In presenza di artrosi e di osteocondrosi, il dolore è solitamente meno intenso per accentuarsi durante i movimenti di flesso-estensione del gomito; in questi casi un esame RM è sufficiente per eliminare tutti i dubbi.


Terapia
Il presidio terapeutico fondamentale nel trattamento della epicondilite omerale è rappresentato dal riposo non solo atletico di durata variabile ma comunque non inferiore a 30 giorni, da proseguire sino alla scomparsa della sintomatologia dolorosa; a questo si associano terapie mediche e fisiche con lo scopo di favorire la riparazione del danno anatomico.
Nelle fasi di dolore acuto risultano particolarmente efficaci i farmaci antinfiammatori non-steroidei assunti per via sistemica o applicati localmente (unguenti, gel, cerotti ecc.), associati ad impacchi di ghiaccio (applicazioni di venti minuti almeno due volte al giorno, con cicli di otto - dieci giorni).
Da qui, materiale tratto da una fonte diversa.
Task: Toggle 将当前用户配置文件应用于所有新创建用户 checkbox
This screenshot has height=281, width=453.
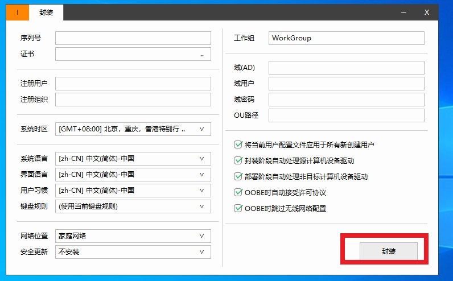Action: click(238, 145)
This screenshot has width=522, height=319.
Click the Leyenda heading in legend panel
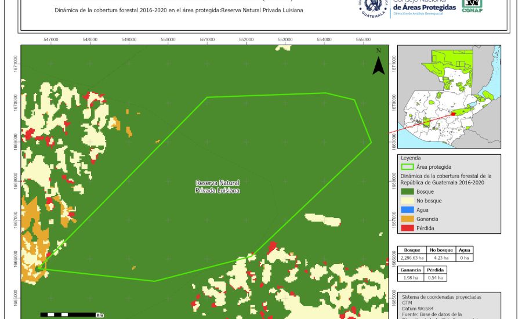[x=409, y=158]
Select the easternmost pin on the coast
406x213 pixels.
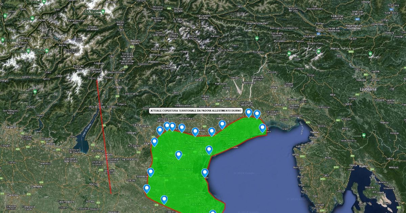pos(263,128)
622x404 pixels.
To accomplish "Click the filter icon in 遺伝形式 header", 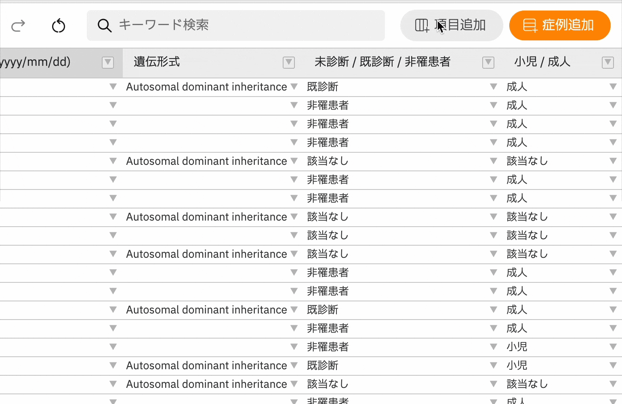I will (288, 63).
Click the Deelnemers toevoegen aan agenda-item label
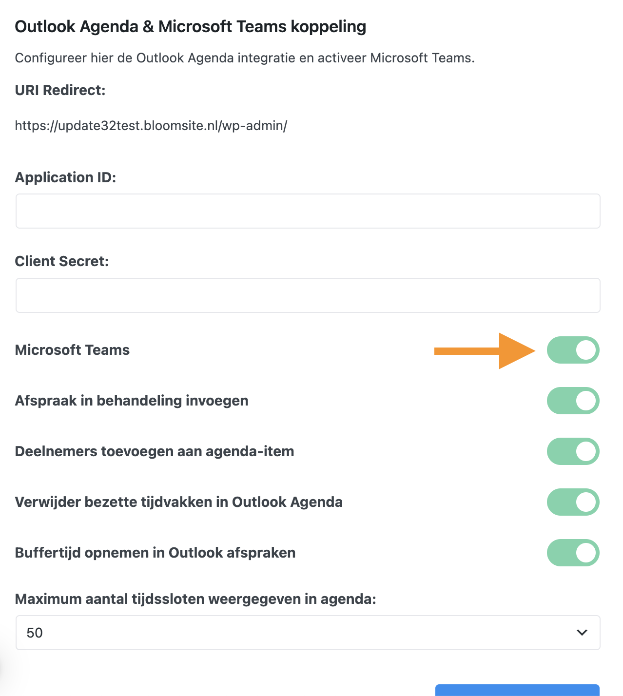The width and height of the screenshot is (623, 696). [x=155, y=451]
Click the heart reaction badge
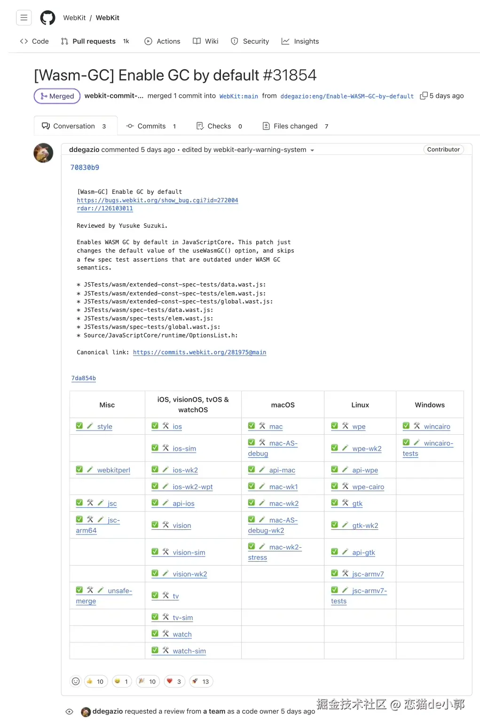 coord(174,681)
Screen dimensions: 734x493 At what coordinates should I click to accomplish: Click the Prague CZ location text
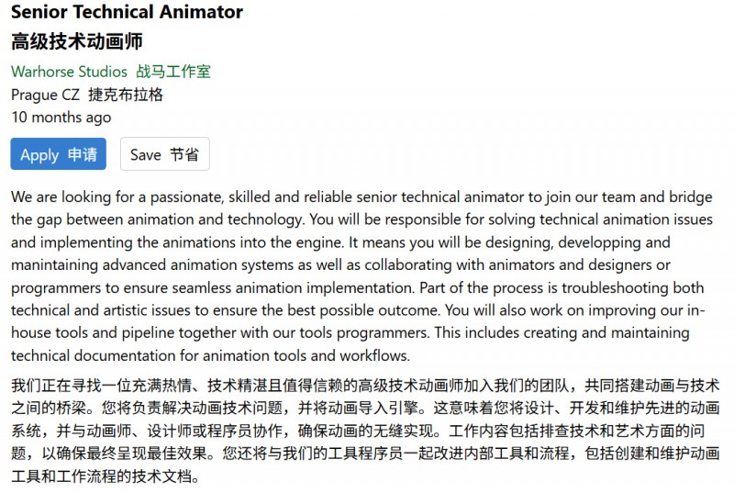45,94
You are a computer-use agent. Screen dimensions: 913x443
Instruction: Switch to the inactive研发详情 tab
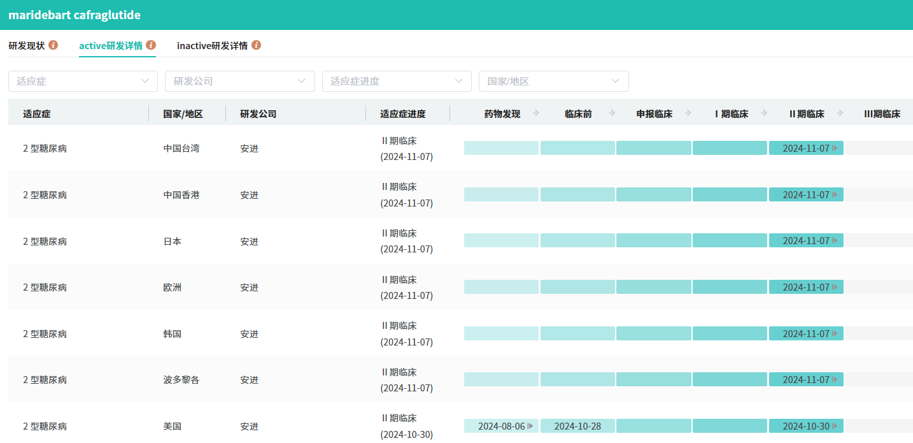(x=212, y=46)
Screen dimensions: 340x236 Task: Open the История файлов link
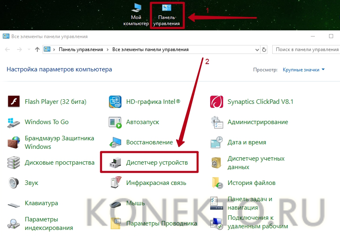tap(251, 183)
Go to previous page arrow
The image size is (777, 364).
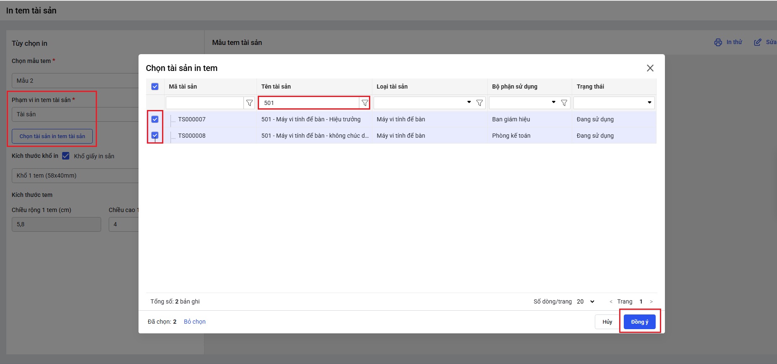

Durante il trattamento il paziente deve interrompere l'attività sportiva specifica ed evitare quei movimenti giornalieri che coinvolgono i muscoli dell'avambraccio.
La fisioterapia, mediante trattamenti di ipertermia, laser e diatermia da contatto, può favorire una positiva evoluzione di questa affezione.
L'infiltrazione locale con preparati a base di cortisonici può essere usata, ma soltanto nei casi in cui i sintomi persistono dopo i trattamenti sopra menzionati, e in ogni caso dovrebbe essere effettuata solo per un numero limitato di volte.
È molto importante che, una volta cessato il dolore e verificato il recupero attivo, la ripresa della normale pratica sportiva avvenga solo dopo un periodo di idoneo e sufficiente ricondizionamento atletico, che dovrà consistere in esercitazioni di forza (contrazioni isometriche ed isotoniche per i muscoli dell'avambraccio) alternate ad esercizi di allungamento.
In questo modo saranno ridotti i rischi di recidive che sono sempre in agguato se l’atleta, non avvertendo più dolore e ritenendosi erroneamente guarito, riprende l’attività agonistica senza osservare le istruzioni riabilitative descritte in precedenza.
In ogni caso, malgrado il rispetto di tutti gli accorgimenti terapeutici, una piccola percentuale (circa 5%) dei casi di epicondilite non guarisce e in questi casi può essere presa in considerazione la terapia chirurgica artroscopica o artrotomica. ■

Bibliografia
- Santilli G.:
"Le epicondiliti da sport", Med. Sport 22,295,1969.
- Nirschl H.:
"Soft-tissue injuries about the elbow", Clin. Sports Med. 5,637,1986.
- Schatz P., Steiner C.:
"Tennis elbow: a biomechanical and therapeutic approach", J. Am. Orthop. Assoc. 7,778,1993.
- Kelley J.D., Lombardo S.J., Pink M.:
"Electromyographic analysis of elbow function in tennis players with lateral epicondylitis", Am. J. Sports Med. 3,359,1994.